● **Problem**
Your answer should hold exactly the lines from the one with "Image resolution: width=630" through the final line of the data below, reproduced as written.

● **Data provided**
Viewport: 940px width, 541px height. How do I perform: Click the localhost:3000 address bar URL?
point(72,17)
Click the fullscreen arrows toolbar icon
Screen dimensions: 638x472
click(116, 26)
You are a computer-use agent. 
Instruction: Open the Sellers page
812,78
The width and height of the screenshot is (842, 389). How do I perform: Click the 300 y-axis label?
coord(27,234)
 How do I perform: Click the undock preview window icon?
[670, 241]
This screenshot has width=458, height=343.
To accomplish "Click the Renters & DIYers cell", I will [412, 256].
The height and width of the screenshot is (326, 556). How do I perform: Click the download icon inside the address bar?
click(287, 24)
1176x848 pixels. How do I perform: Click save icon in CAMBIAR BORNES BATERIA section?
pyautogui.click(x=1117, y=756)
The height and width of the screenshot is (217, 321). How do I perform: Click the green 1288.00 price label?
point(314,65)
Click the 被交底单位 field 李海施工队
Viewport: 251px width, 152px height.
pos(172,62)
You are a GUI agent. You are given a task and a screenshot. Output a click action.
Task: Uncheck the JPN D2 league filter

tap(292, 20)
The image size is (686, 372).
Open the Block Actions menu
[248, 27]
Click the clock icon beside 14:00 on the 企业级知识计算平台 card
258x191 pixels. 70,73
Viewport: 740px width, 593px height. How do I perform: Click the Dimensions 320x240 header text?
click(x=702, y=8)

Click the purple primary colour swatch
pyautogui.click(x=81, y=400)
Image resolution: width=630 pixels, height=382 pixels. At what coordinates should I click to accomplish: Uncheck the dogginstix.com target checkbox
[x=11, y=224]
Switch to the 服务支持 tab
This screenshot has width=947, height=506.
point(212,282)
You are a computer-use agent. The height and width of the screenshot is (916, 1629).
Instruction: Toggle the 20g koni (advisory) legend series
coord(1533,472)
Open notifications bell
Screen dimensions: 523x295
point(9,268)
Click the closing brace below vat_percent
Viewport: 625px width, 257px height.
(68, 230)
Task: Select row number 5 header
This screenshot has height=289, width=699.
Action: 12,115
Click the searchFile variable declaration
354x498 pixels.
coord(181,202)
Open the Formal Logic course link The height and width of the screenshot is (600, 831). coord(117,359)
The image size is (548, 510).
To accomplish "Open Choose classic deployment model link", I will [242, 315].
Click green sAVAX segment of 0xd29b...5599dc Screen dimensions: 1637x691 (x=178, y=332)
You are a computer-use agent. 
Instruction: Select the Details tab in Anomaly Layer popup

● **Solution for this exercise**
Image resolution: width=630 pixels, height=382 pixels. At what coordinates should I click to accomplish: Uncheck the dogginstix.com target checkbox
[x=11, y=224]
Switch to the 服务支持 tab
This screenshot has width=947, height=506.
point(212,282)
You are a computer-use agent. The height and width of the screenshot is (916, 1629).
Instruction: Toggle the 20g koni (advisory) legend series
coord(1533,472)
Open notifications bell
Screen dimensions: 523x295
point(9,268)
Click the closing brace below vat_percent
Viewport: 625px width, 257px height.
(68, 230)
Task: Select row number 5 header
This screenshot has height=289, width=699.
Action: 12,115
Click the searchFile variable declaration
354x498 pixels.
coord(181,202)
Open the Formal Logic course link The height and width of the screenshot is (600, 831). coord(117,359)
The image size is (548, 510).
To accomplish "Open Choose classic deployment model link", I will [242, 315].
Click green sAVAX segment of 0xd29b...5599dc Screen dimensions: 1637x691 (x=178, y=332)
You are a computer-use agent. 
Instruction: Select the Details tab in Anomaly Layer popup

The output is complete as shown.